*** DATA UNDER STUDY Section Begins ***

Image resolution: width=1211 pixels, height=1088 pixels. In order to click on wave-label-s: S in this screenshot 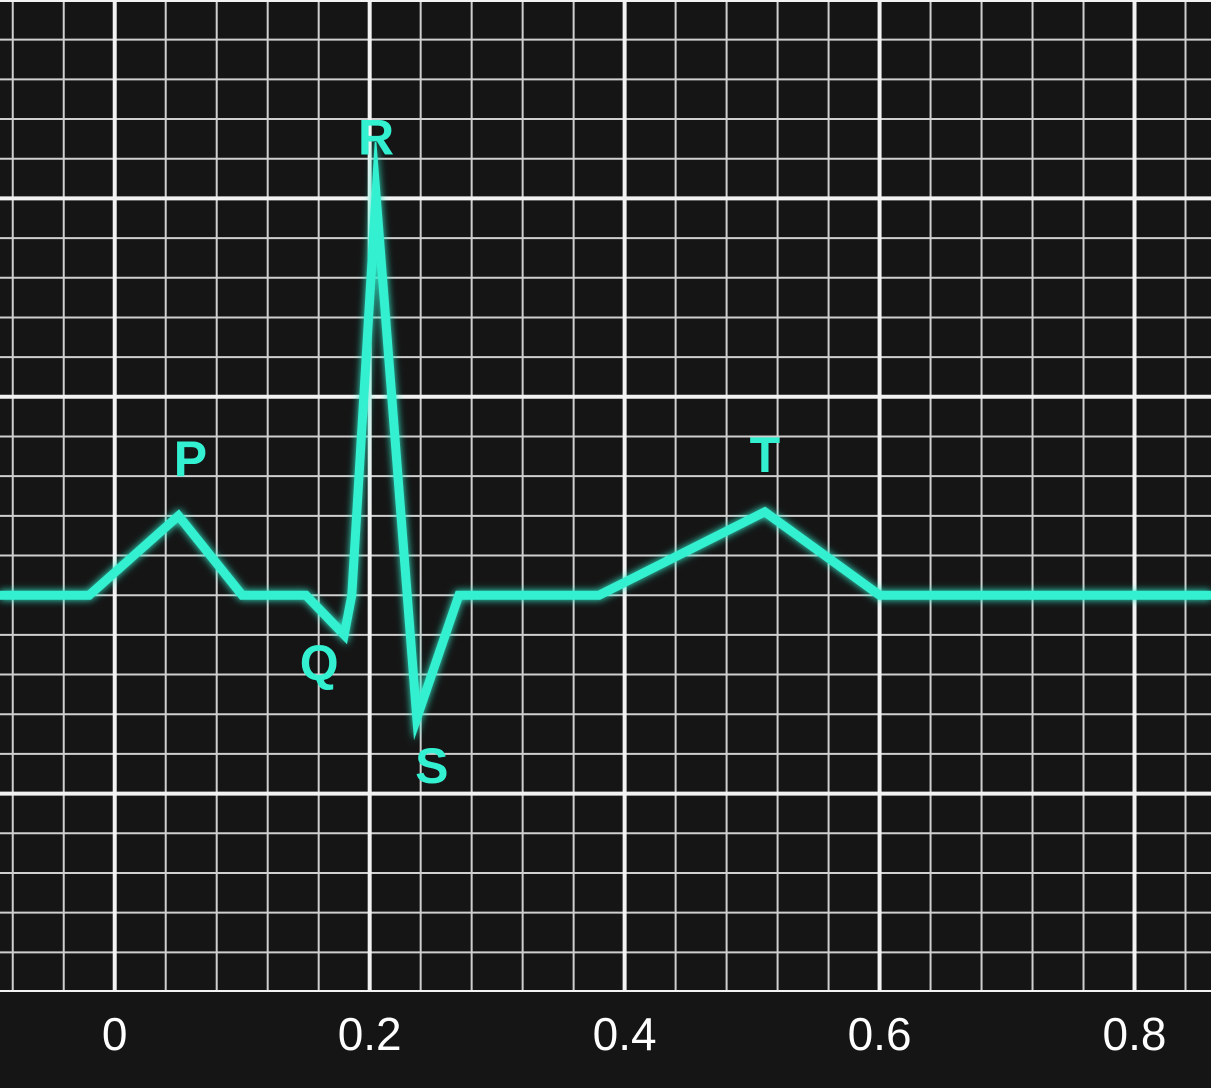, I will do `click(432, 766)`.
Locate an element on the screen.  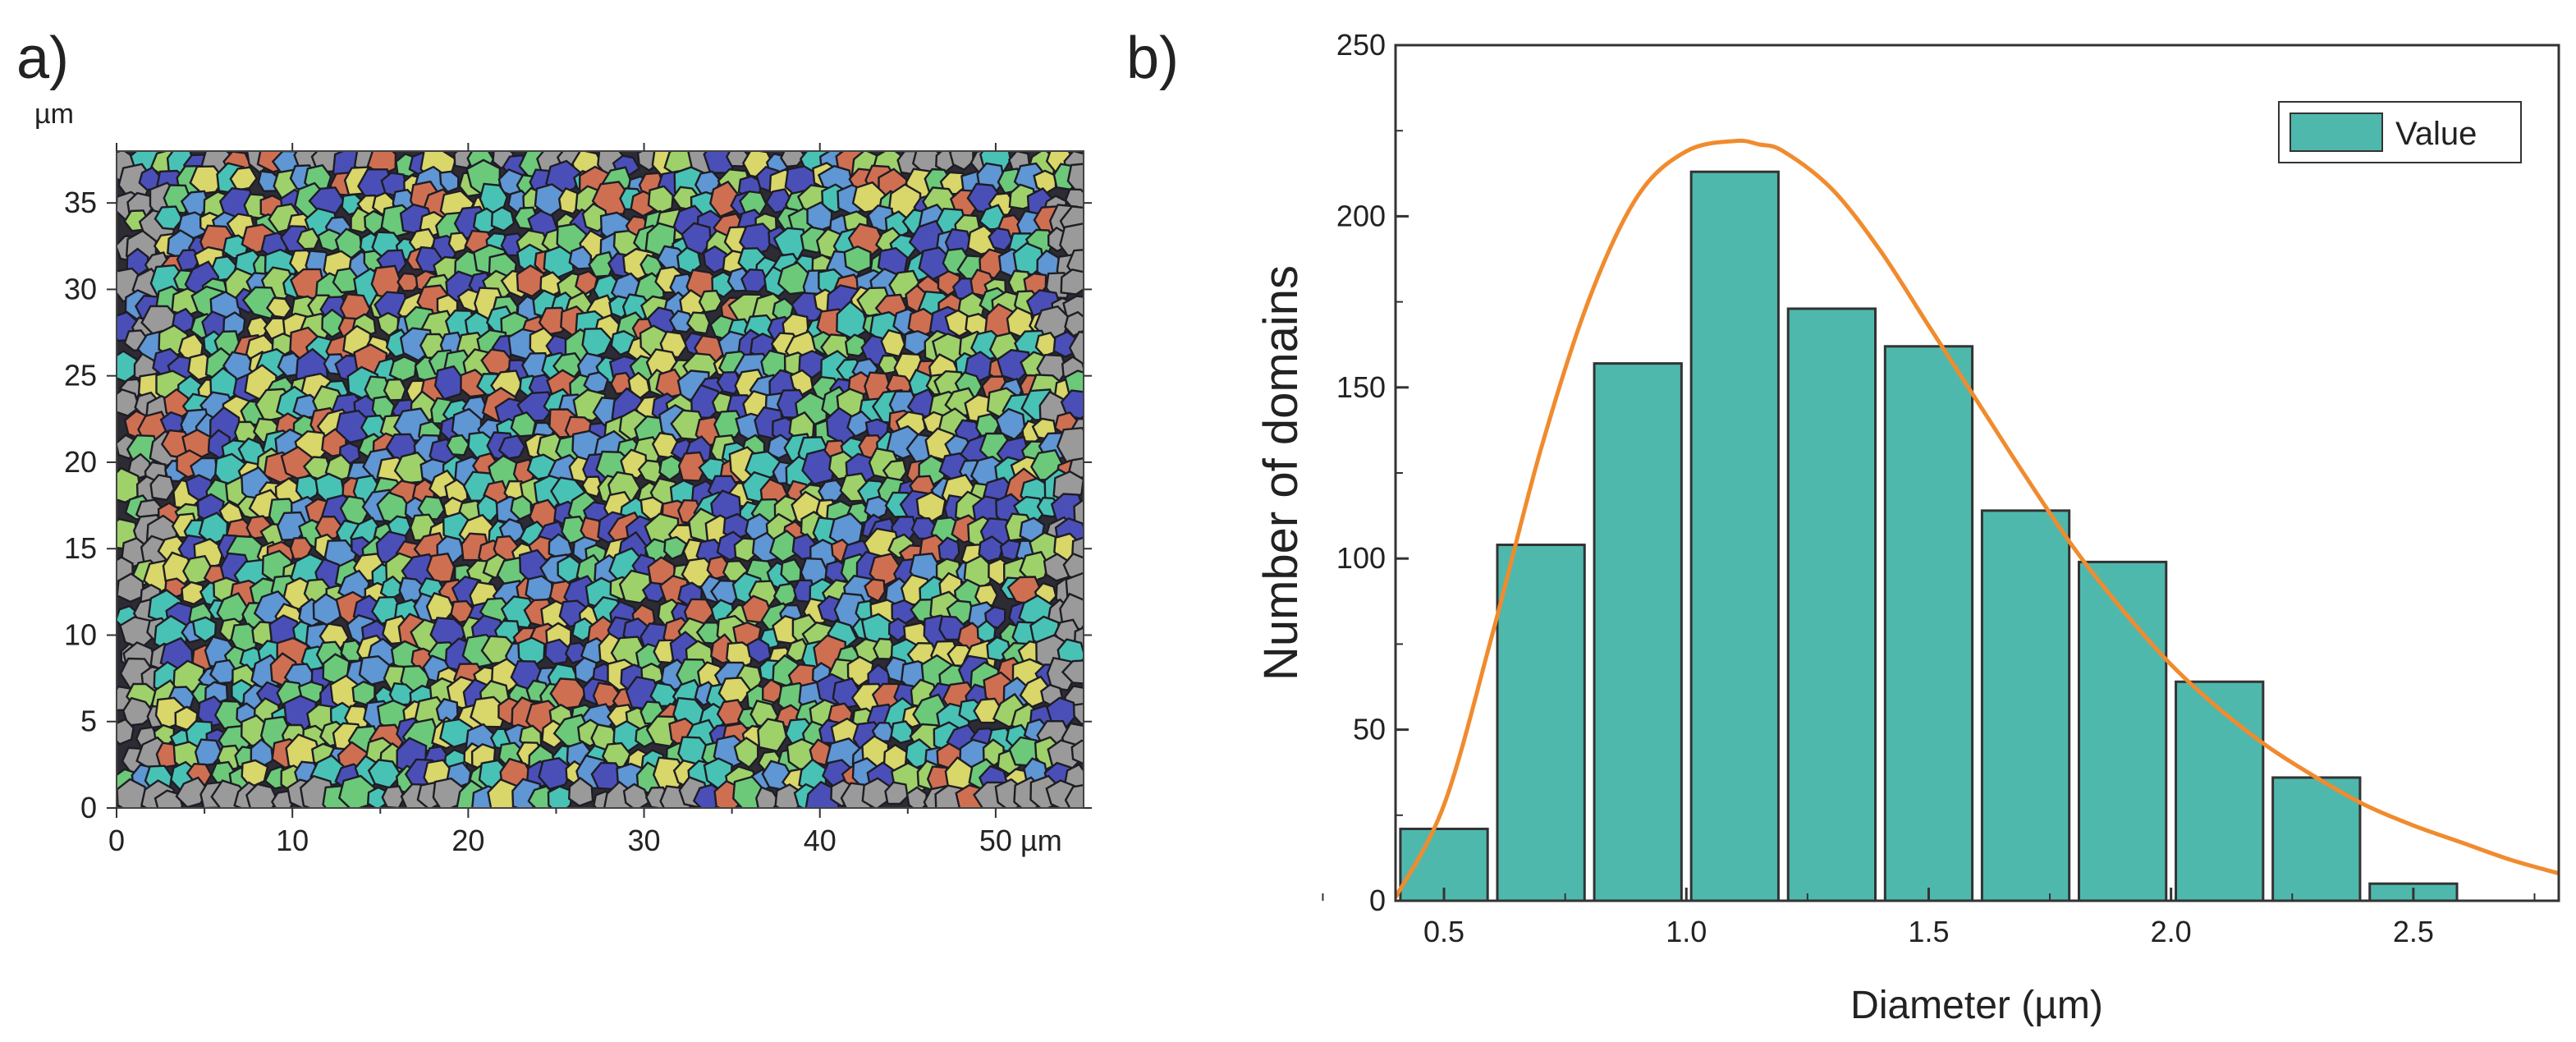
y-axis-title: Number of domains is located at coordinates (1281, 473).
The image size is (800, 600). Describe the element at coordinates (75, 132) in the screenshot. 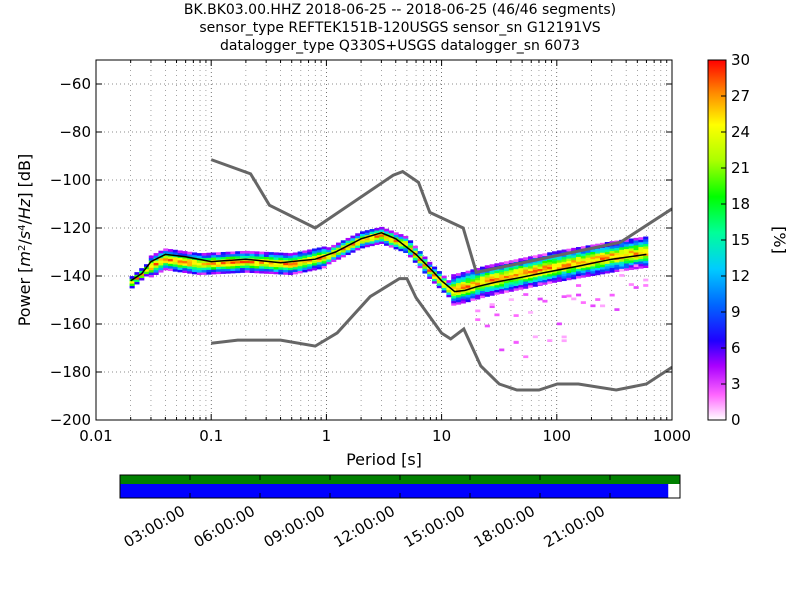

I see `y-tick-label: −80` at that location.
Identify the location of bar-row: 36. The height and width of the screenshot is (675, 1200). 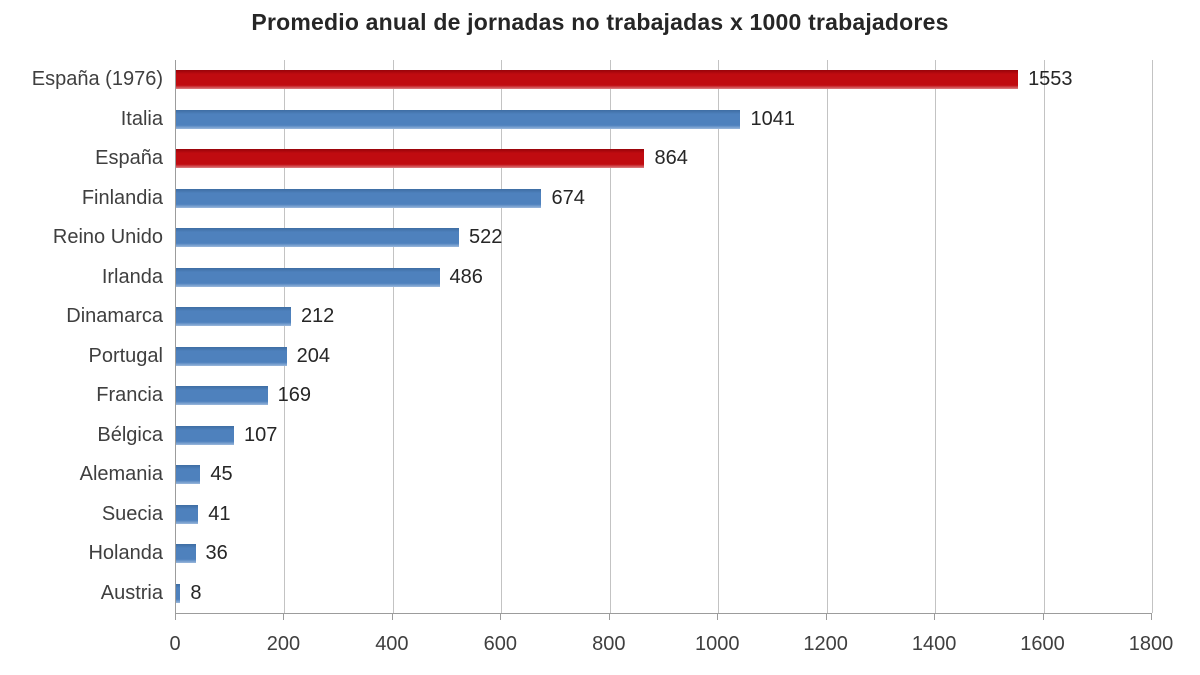
(664, 554).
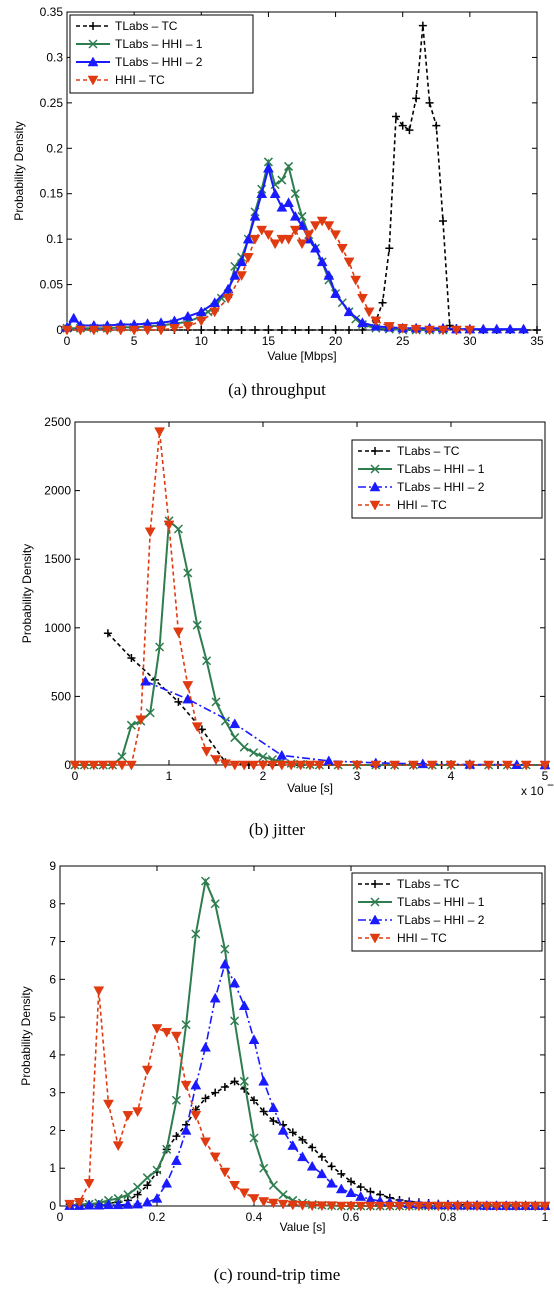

*** DATA UNDER STUDY Section Ends ***

:: EXERCISE BRIEF ::
Copy the data word for word, starting at the line that contains "Identify the location" and ending at the end of the data, both ends included. Leave the pictures out of your copy.

:: SOLVED EXERCISE ::
Identify the location of bar-row: 36. The height and width of the screenshot is (675, 1200). 
(664, 554).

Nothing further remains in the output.